## Problem to work on
Where the entries below show "Open rows per page dropdown", begin there and print that line and all following lines exactly, through the last, omitting pictures.

## Data provided
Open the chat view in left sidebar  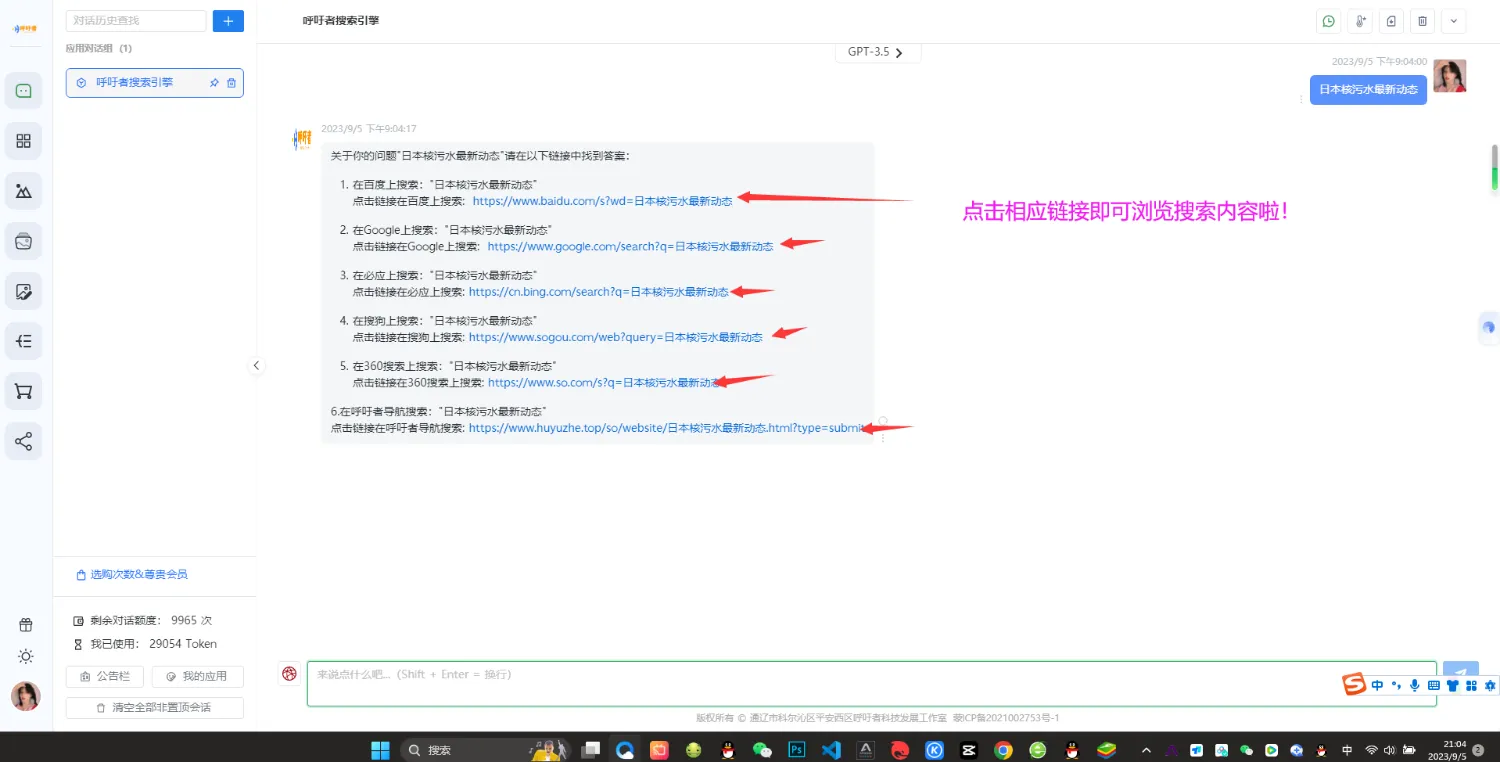[x=23, y=91]
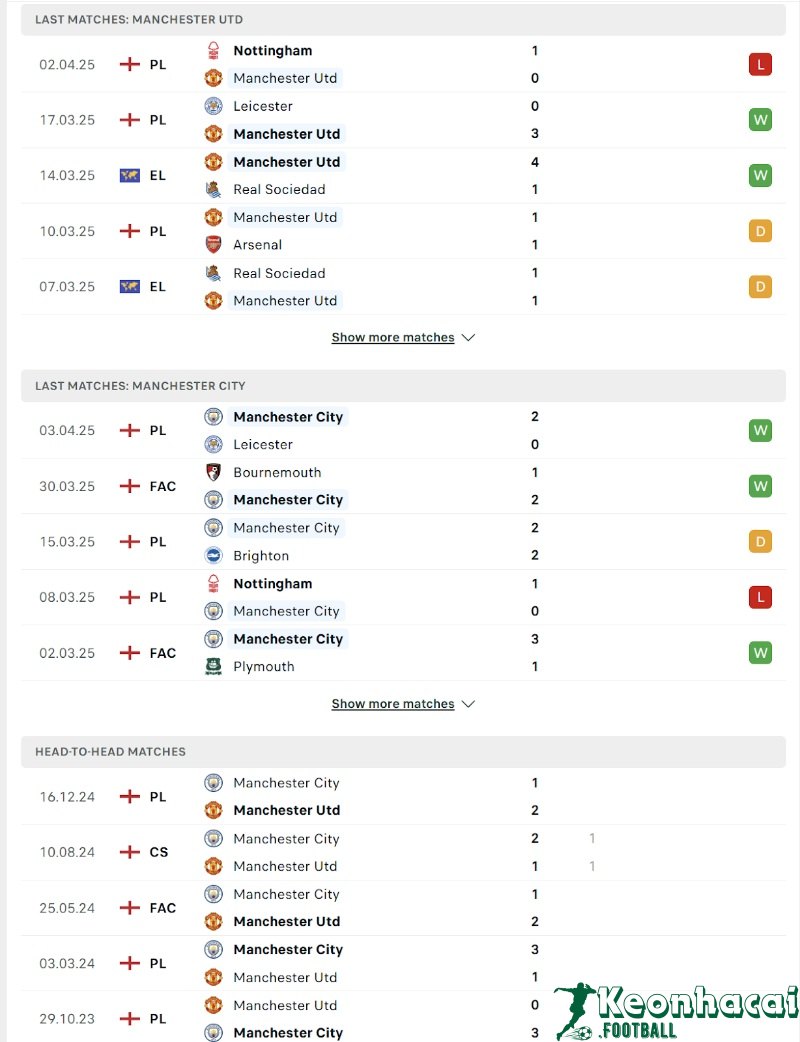Click the Europa League flag icon on 07.03.25
The image size is (800, 1042).
[x=129, y=287]
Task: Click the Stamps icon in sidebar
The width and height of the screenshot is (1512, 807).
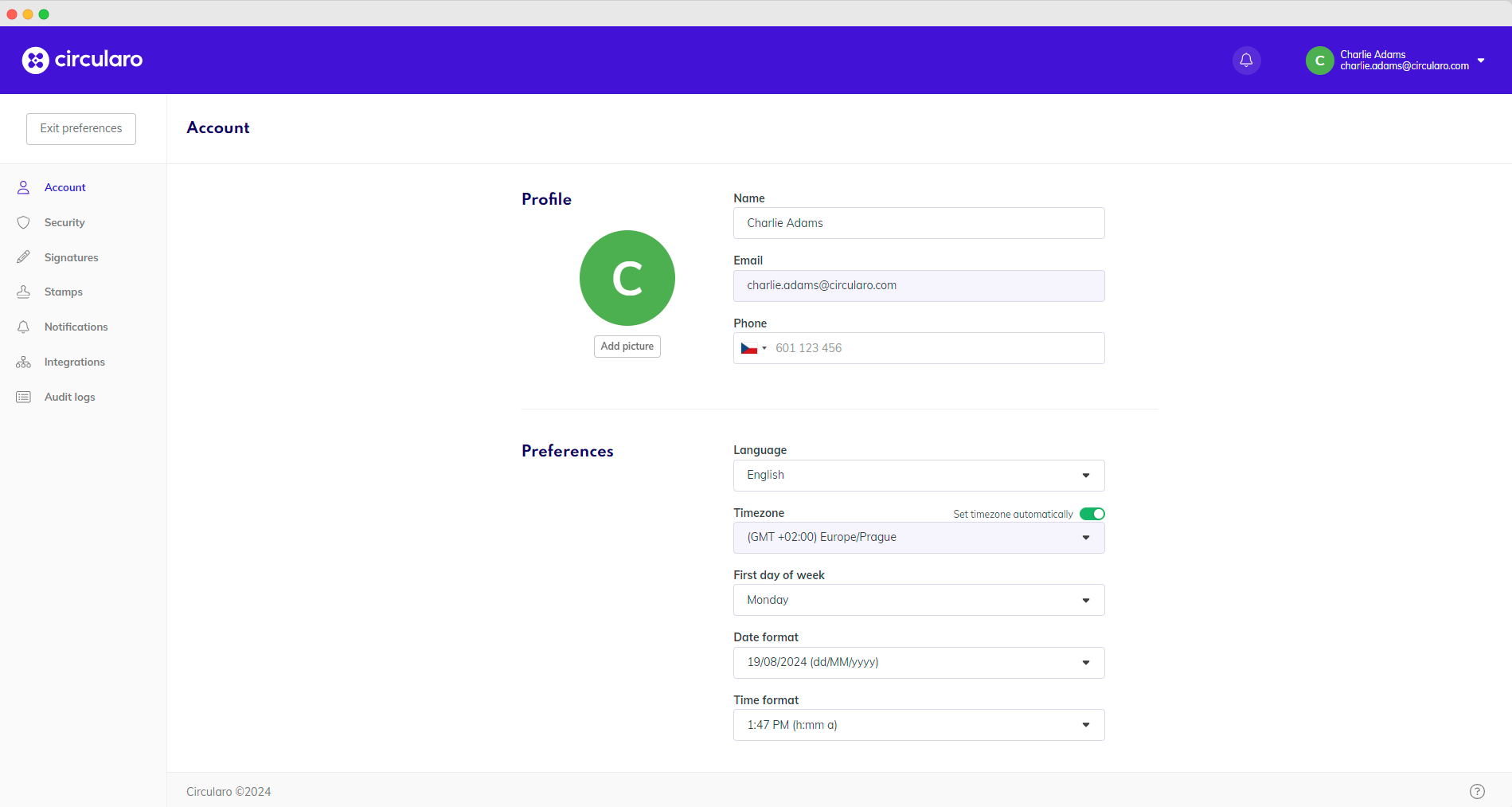Action: coord(24,292)
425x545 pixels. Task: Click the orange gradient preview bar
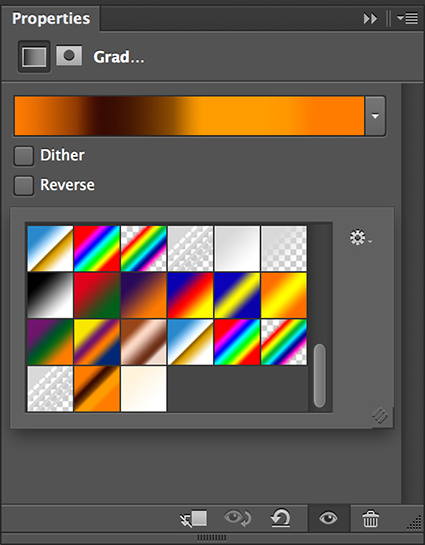(189, 116)
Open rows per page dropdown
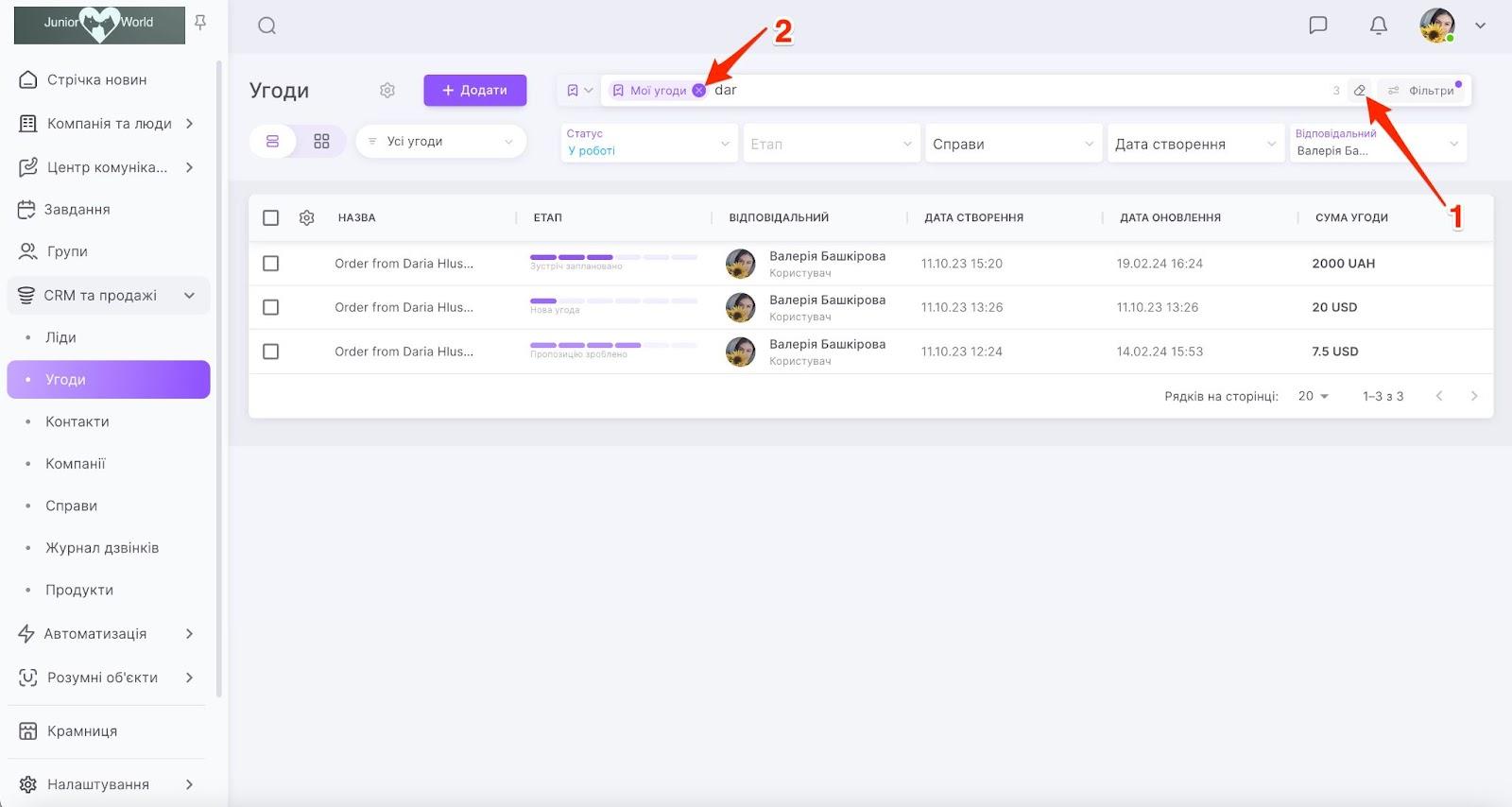This screenshot has width=1512, height=807. pyautogui.click(x=1313, y=397)
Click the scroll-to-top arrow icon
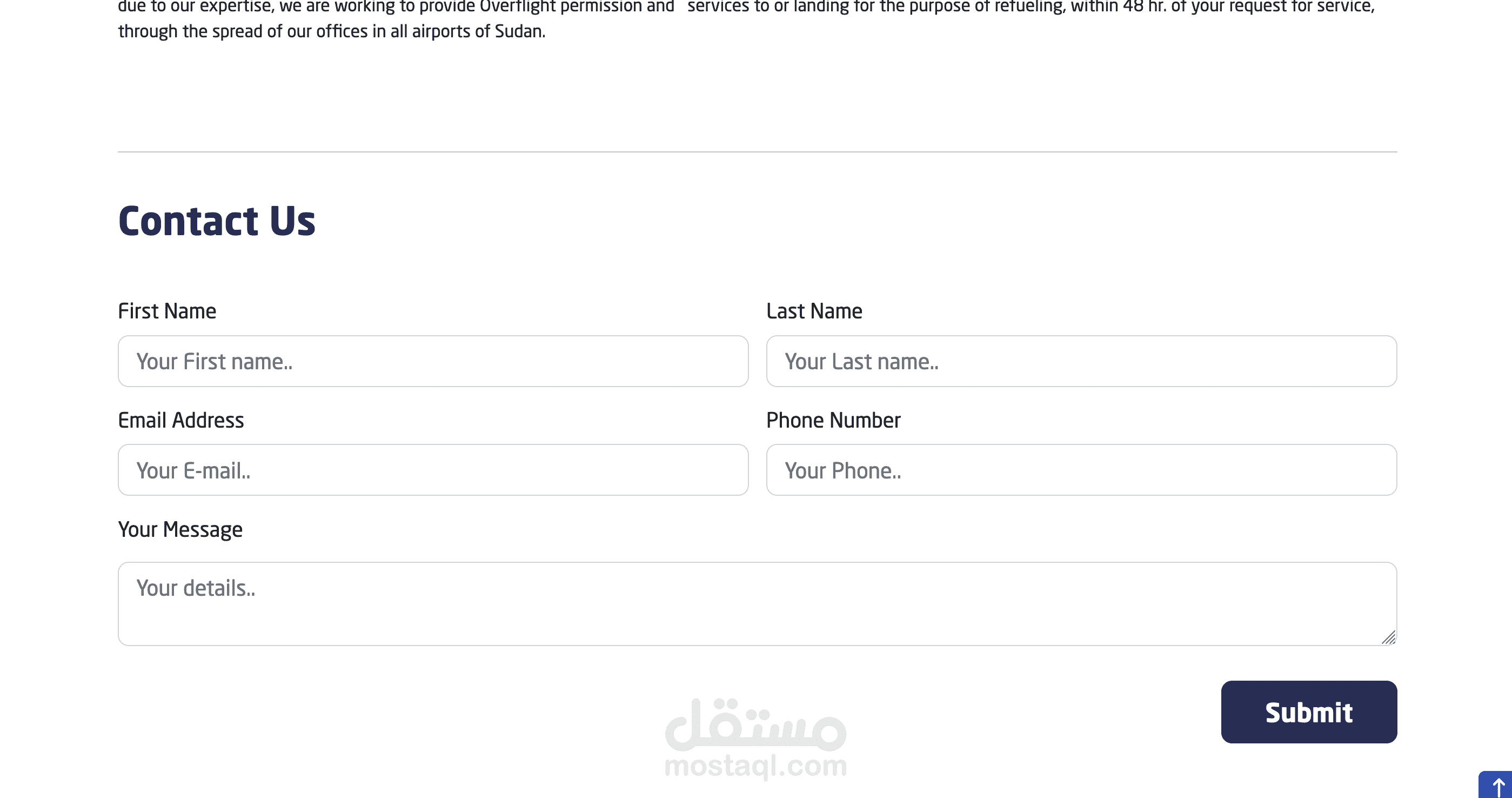 pyautogui.click(x=1498, y=786)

## Exercise solution
Open rows per page dropdown
This screenshot has width=1512, height=807. pyautogui.click(x=1313, y=397)
Click the scroll-to-top arrow icon
 pyautogui.click(x=1498, y=786)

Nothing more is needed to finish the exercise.